The b-sides (as they do at their best) stand-up for themselves. Their version of The Stooges’ ‘No Fun’ matches the Pistols musical snarl, yet opens with hints of the dub reggae that John Lydon loved and would explore with his next (and arguably more interesting and adventurous) Public Image Ltd. ‘Satellite’ and ‘Did You No Wrong’ are strong songs in themselves.
I probably am not the only one who still cringes at ‘Belsen Was A Gas.’ The Wikipedia entry acknowledges that it’s a highly controversial song. It’s a demo version that appears here – while it may have been written more to shock the older generation than to offend, Lydon is amongst those who have acknowledged that it crosses into bad taste. I could live without it reappearing.

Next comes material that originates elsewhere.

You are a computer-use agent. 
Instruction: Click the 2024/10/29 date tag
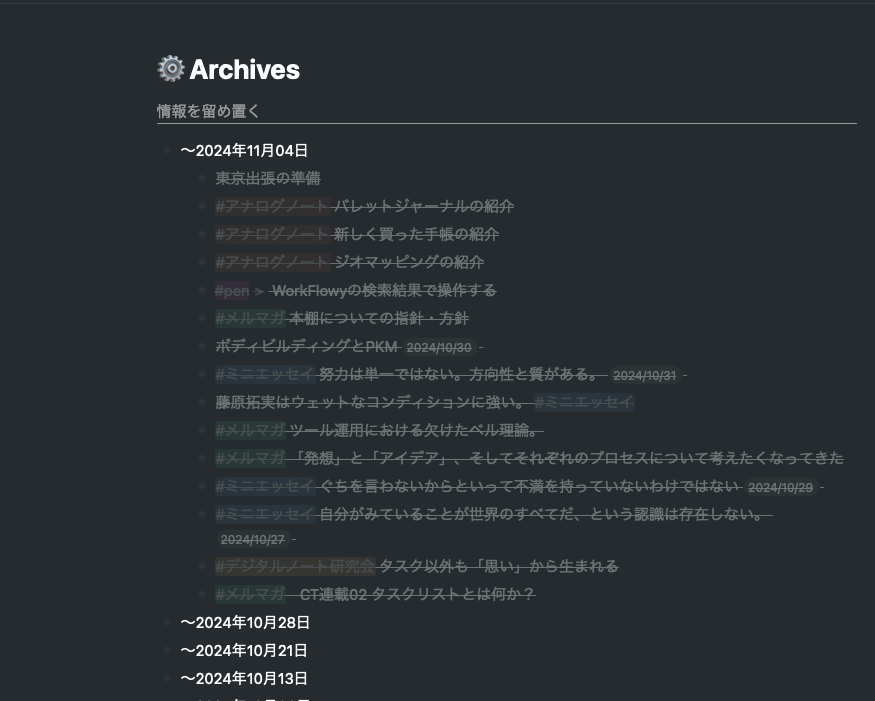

For a band who supposedly couldn’t play, the demos and live material may show some sign that they were in need of polishing, but that they were probably more competent than they may have wanted some to believe. It’s perhaps telling that on the Norwegian gig on the third disc after ‘New York’ Lydon can be heard telling the crowd “Alright? Just stop the fucking spitting, I don’t like being spat at.” It may have been perceived as part of the ritual – yet (totally understandably) something he didn’t wish to be part of.
Whether there will be more re-issues of the album remains to be seen. But Never Mind stands as a fantastic blast of anger and fun that has not withered over four decades.